Mientras el oleoducto que unirá Vaca Muerta con la costa rionegrina avanza a paso firme, otra obra comenzó a convertirse en el verdadero emblema del proyecto. En Punta Colorada ya toman forma seis gigantescos tanques de almacenamiento que, por sus dimensiones y capacidad, figurarán entre los más grandes de Sudamérica y serán una pieza clave para que el petróleo argentino llegue a nuevos mercados internacionales.
El desarrollo forma parte del proyecto VMOS (Vaca Muerta Oil Sur), la megaobra de infraestructura que contempla un oleoducto de 437 kilómetros entre Neuquén y la costa atlántica de Río Negro. Allí se construye una moderna terminal de exportación que recibirá el crudo de la Cuenca Neuquina, lo almacenará y luego lo cargará en enormes buques petroleros con destino a distintos países.
Cada uno de los seis tanques tendrá una capacidad de 120.000 metros cúbicos de petróleo, una dimensión que impresiona incluso dentro de la industria energética.
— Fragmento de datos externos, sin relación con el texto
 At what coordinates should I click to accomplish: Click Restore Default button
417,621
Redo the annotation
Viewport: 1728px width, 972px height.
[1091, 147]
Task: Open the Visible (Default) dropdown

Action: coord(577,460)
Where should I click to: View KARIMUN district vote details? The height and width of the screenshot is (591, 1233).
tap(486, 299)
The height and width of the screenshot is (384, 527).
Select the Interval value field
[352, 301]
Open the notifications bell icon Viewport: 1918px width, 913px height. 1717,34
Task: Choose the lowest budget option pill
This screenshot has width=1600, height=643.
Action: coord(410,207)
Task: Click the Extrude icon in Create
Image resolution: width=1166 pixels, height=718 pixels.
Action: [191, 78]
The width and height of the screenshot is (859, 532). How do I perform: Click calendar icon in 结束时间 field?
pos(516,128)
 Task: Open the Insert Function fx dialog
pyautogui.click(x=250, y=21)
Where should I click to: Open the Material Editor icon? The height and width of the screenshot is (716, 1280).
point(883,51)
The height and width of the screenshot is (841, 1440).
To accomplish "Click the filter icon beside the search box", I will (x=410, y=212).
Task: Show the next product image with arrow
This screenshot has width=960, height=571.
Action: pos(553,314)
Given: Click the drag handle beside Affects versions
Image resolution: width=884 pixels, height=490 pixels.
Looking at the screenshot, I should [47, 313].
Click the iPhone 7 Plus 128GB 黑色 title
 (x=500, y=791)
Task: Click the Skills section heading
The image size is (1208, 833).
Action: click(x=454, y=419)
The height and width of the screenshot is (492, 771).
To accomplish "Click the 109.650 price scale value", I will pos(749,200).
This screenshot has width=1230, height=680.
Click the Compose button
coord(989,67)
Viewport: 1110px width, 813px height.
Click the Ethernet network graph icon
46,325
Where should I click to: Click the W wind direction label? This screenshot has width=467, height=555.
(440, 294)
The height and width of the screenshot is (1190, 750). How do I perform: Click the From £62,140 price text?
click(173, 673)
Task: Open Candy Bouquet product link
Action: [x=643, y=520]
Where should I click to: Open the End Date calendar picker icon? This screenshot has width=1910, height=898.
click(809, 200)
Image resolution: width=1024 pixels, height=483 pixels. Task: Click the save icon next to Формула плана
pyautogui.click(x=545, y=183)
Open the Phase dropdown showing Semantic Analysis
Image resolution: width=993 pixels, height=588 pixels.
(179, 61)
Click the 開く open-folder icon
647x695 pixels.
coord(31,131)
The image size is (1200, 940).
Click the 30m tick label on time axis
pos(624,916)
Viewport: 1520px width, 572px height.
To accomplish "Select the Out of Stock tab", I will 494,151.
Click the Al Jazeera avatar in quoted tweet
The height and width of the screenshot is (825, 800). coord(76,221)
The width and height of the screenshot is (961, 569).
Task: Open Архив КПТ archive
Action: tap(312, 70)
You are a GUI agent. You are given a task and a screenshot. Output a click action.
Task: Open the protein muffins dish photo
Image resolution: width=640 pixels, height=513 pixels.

Las estructuras alcanzarán unos 82 metros de diámetro y cerca de 35 metros de altura, para lo cual fue necesario utilizar más de 1.500 toneladas de acero, alrededor de 30.000 bulones y más de un millón de pulgadas de soldaduras en cada unidad.
El responsable de Ingeniería y Construcción del proyecto, Javier Bilotte, aseguró en el medio Argen Ports, que estos tanques representan el mayor desafío técnico de toda la obra. Además de su tamaño, el proyecto incluye la construcción de un sistema offshore con modernas monoboyas y la coordinación simultánea de múltiples frentes de trabajo a lo largo del trazado del oleoducto.
Una vez en funcionamiento, los tanques permitirán mantener un flujo constante de petróleo entre el oleoducto y la terminal marítima. Ese sistema será fundamental para abastecer a los buques VLCC (Very Large Crude Carriers), considerados los petroleros más grandes del mundo, capaces de transportar hasta dos millones de barriles de crudo en un solo viaje, una capacidad inédita para las exportaciones argentinas.
Detrás de esta obra también hay un cambio de estrategia en la industria. Las principales compañías que operan en Vaca Muerta decidieron asociarse para desarrollar una infraestructura común que incremente la capacidad de exportación y reduzca los costos logísticos. La utilización de estos gigantes del mar permitirá transportar mayores volúmenes de petróleo a menor costo por barril, mejorando la competitividad del crudo argentino.
Con los primeros tanques elevándose sobre la costa rionegrina, el proyecto VMOS empieza a mostrar la magnitud de una inversión que promete cambiar el mapa energético del país. Si los plazos se cumplen, Punta Colorada dejará de ser solo un punto sobre el Atlántico para convertirse en una de las principales puertas de salida del petróleo de Vaca Muerta hacia el mundo.